NARR: The idea was interesting, but Bowen admits the execution was poor. Cell phone reception was bad. Some text messages didn't reach the performers. An audience member tried to call him, but he'd lent his phone to one of the performers. So he's now back to the drawing board, namely his computer. Bowen theorizes it'll be more reliable in a concert venue where timing is everything. For his next concert, he wants audiences to bring their own music, like the sample Bowen's using to test his new system: Memphis Soul Stew.
SOT: Memphis Soul Stew fade up under last TRAX.
NARR: He'll load the audience picks into a computer system.

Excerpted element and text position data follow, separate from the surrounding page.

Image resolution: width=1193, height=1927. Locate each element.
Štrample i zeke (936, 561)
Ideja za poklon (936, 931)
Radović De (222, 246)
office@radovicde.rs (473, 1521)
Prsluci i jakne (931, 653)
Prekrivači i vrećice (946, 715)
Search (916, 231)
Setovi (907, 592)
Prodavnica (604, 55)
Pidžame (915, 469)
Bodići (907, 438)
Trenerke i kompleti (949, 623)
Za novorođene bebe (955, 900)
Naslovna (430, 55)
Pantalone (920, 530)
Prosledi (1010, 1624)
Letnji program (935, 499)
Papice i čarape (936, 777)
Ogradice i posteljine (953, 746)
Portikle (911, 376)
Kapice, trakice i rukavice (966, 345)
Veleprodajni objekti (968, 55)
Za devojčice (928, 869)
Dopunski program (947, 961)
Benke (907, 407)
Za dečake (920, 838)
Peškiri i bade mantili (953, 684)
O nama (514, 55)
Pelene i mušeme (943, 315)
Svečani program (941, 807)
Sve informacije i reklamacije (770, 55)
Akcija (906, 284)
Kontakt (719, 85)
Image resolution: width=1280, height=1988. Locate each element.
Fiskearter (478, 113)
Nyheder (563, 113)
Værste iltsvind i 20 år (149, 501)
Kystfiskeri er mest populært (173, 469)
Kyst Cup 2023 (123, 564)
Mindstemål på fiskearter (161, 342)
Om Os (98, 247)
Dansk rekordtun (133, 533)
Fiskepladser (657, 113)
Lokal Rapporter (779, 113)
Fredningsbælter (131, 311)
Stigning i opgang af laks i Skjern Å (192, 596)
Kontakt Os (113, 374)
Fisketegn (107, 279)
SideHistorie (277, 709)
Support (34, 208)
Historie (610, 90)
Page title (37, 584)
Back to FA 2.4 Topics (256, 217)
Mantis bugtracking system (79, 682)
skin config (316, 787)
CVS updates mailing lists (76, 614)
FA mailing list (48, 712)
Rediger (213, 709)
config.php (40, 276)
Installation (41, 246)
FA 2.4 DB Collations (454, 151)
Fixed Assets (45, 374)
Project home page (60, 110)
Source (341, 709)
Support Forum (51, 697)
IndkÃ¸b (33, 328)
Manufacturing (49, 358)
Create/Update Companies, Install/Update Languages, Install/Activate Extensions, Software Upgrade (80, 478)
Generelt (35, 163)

With a keyboard and mouse, an audience member will choose the playlist, and another audience member will control tempo and
pitch. But is this going to do the job? Will people actually come?
ACT 03: I do like the idea of collaboration and community so that is what I strive for. But I don't know if this is going to be a successful venture one way or the other.
NARR: But Bowen's willing to try. He says he hopes to conjure up a world where people no longer walk alone in the glow of their own ipods. Instead he'll bring them together to explore the boundaries of sound.